◆ **Task prompt**
Return, word for word, the lines of the items below from the first line through the line containing "Looking at the image, I should click on (1210, 250).", including both.
══════
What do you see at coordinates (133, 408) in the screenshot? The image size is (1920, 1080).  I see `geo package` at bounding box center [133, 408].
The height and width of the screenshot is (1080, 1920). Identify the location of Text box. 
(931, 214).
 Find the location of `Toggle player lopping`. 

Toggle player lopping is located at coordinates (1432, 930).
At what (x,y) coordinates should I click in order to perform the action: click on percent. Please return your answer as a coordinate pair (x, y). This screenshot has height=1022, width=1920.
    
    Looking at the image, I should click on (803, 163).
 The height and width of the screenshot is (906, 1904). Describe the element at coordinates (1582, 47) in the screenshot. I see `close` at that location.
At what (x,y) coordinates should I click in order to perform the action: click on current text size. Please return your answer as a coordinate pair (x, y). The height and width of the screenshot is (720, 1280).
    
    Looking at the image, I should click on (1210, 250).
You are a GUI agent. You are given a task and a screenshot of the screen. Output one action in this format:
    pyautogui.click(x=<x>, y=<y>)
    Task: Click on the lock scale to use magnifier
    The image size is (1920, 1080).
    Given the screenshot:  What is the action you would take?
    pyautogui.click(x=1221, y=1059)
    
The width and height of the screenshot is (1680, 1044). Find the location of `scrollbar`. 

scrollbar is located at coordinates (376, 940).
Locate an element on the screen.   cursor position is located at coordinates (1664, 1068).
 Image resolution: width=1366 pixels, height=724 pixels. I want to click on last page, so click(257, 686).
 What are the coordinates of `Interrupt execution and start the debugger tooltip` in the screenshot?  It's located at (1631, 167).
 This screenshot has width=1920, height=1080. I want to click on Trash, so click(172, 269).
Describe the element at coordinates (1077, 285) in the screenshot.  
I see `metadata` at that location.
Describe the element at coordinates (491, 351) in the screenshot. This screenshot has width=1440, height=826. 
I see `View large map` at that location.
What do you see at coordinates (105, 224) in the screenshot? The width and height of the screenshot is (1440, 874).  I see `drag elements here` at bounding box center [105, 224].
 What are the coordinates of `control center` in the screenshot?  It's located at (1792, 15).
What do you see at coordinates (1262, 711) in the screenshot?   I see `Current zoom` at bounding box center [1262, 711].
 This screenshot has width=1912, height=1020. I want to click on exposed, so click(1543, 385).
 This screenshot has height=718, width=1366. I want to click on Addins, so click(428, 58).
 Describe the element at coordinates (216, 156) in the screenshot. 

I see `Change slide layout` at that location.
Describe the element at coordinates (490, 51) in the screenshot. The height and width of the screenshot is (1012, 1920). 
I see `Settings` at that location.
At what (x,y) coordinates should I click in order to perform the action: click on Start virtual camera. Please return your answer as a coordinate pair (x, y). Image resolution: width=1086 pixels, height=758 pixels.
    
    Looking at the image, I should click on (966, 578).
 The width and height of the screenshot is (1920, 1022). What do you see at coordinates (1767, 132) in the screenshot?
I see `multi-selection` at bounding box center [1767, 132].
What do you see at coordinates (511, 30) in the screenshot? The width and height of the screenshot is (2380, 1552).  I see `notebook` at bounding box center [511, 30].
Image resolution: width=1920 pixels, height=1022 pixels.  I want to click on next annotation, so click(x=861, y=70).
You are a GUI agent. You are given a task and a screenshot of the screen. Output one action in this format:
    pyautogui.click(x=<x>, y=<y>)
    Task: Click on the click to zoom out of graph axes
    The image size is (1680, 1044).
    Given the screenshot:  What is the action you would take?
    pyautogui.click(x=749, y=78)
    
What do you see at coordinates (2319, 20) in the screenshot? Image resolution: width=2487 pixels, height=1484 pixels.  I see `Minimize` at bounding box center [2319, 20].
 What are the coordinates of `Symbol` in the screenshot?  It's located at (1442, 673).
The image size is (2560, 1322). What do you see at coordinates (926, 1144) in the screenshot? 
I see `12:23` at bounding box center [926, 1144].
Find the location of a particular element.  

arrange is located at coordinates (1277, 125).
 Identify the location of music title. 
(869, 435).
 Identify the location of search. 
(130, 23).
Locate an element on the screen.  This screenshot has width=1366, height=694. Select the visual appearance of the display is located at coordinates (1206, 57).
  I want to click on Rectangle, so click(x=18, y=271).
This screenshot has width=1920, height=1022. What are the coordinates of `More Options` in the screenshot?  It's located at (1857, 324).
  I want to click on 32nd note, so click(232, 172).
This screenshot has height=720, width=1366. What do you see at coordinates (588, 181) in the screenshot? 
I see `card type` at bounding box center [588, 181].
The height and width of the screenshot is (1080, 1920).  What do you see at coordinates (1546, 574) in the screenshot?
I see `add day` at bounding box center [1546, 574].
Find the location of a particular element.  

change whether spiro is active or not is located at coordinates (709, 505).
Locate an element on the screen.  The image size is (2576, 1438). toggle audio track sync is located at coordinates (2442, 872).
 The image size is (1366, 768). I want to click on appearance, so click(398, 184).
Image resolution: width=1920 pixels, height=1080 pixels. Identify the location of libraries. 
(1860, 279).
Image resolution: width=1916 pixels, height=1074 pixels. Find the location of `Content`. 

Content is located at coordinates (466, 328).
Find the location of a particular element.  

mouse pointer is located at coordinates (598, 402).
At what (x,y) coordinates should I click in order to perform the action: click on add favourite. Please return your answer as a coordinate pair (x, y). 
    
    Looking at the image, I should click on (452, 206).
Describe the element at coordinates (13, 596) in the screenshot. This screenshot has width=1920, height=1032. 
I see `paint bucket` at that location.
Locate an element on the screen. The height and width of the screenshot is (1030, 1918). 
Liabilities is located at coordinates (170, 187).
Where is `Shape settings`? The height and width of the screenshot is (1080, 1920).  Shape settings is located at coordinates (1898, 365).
══════
◆ **Correct answer**
What do you see at coordinates (133, 408) in the screenshot? The image size is (1920, 1080).  I see `geo package` at bounding box center [133, 408].
The height and width of the screenshot is (1080, 1920). Identify the location of Text box. 
(931, 214).
 Find the location of `Toggle player lopping`. 

Toggle player lopping is located at coordinates (1432, 930).
At what (x,y) coordinates should I click in order to perform the action: click on percent. Please return your answer as a coordinate pair (x, y). This screenshot has height=1022, width=1920.
    
    Looking at the image, I should click on (803, 163).
 The height and width of the screenshot is (906, 1904). Describe the element at coordinates (1582, 47) in the screenshot. I see `close` at that location.
At what (x,y) coordinates should I click in order to perform the action: click on current text size. Please return your answer as a coordinate pair (x, y). The height and width of the screenshot is (720, 1280).
    
    Looking at the image, I should click on (1210, 250).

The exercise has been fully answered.